→ **Short exercise**
Reproduce these lines verbatim, beginning at the line that contains "Task: Click the" and continuing through the end of the material.

→ **Records**
>>>

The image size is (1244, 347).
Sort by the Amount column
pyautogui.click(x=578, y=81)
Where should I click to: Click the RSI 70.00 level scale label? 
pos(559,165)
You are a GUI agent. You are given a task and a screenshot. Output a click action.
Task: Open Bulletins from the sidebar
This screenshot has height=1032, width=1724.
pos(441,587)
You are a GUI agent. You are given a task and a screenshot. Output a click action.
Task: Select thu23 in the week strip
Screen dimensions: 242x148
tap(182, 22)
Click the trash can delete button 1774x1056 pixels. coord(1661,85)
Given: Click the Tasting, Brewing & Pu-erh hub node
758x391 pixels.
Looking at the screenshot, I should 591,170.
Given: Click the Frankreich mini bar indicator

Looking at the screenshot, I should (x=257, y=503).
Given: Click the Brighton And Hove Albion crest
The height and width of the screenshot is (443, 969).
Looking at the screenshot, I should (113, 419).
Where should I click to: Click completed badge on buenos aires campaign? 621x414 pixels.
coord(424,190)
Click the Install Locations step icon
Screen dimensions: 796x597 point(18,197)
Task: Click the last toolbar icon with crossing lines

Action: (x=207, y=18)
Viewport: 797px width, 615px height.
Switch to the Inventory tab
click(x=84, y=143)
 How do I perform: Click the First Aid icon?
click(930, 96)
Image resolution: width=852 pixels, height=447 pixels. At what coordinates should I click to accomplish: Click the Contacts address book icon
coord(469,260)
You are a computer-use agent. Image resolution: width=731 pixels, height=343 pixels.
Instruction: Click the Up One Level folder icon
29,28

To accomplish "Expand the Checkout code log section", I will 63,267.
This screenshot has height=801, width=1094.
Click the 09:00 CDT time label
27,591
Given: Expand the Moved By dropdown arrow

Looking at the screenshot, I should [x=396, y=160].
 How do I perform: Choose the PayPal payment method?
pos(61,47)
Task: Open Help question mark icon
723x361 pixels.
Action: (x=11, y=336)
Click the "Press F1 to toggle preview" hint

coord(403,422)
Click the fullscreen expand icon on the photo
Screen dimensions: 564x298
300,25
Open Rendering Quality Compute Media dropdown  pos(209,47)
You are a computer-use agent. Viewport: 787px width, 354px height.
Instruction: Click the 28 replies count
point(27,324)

<<<

→ **Solution to the problem**
Task: Click the last toolbar icon with crossing lines

Action: (x=207, y=18)
Viewport: 797px width, 615px height.
Switch to the Inventory tab
click(x=84, y=143)
 How do I perform: Click the First Aid icon?
click(930, 96)
Image resolution: width=852 pixels, height=447 pixels. At what coordinates should I click to accomplish: Click the Contacts address book icon
coord(469,260)
You are a computer-use agent. Image resolution: width=731 pixels, height=343 pixels.
Instruction: Click the Up One Level folder icon
29,28

To accomplish "Expand the Checkout code log section", I will 63,267.
This screenshot has height=801, width=1094.
Click the 09:00 CDT time label
27,591
Given: Expand the Moved By dropdown arrow

Looking at the screenshot, I should [x=396, y=160].
 How do I perform: Choose the PayPal payment method?
pos(61,47)
Task: Open Help question mark icon
723x361 pixels.
Action: (x=11, y=336)
Click the "Press F1 to toggle preview" hint

coord(403,422)
Click the fullscreen expand icon on the photo
Screen dimensions: 564x298
300,25
Open Rendering Quality Compute Media dropdown  pos(209,47)
You are a computer-use agent. Viewport: 787px width, 354px height.
Instruction: Click the 28 replies count
point(27,324)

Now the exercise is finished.